▶ [EXERCISE REQUIREMENTS] Reproduce exactly, and only, the lines below from the one containing "Task: Open the MD account dropdown" through the one containing "The height and".

Saved entries

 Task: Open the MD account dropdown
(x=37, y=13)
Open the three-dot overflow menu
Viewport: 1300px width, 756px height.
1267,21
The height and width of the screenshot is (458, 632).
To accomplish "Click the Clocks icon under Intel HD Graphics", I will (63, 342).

--

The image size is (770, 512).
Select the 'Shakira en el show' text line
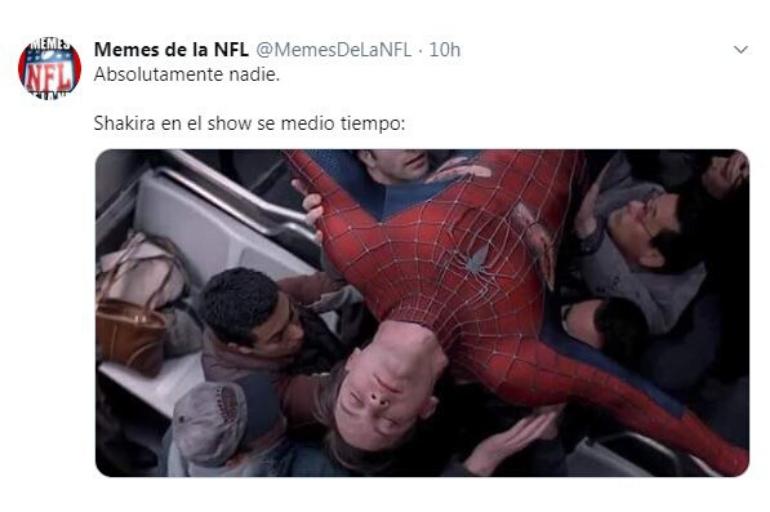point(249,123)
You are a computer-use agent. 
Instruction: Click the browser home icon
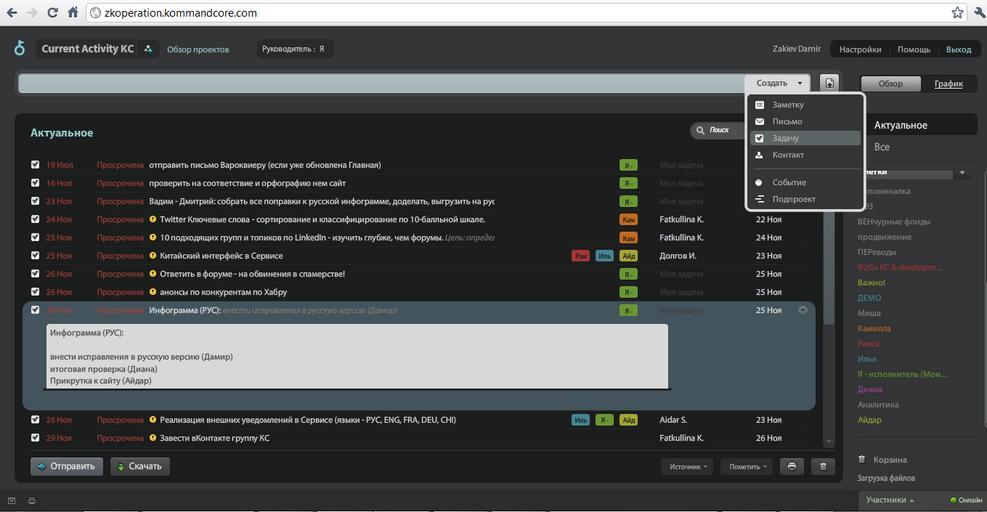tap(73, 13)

▶ [ANSWER FOR THE TASK]
 Task: Open the MD account dropdown
(x=37, y=13)
Open the three-dot overflow menu
Viewport: 1300px width, 756px height.
1267,21
The height and width of the screenshot is (458, 632).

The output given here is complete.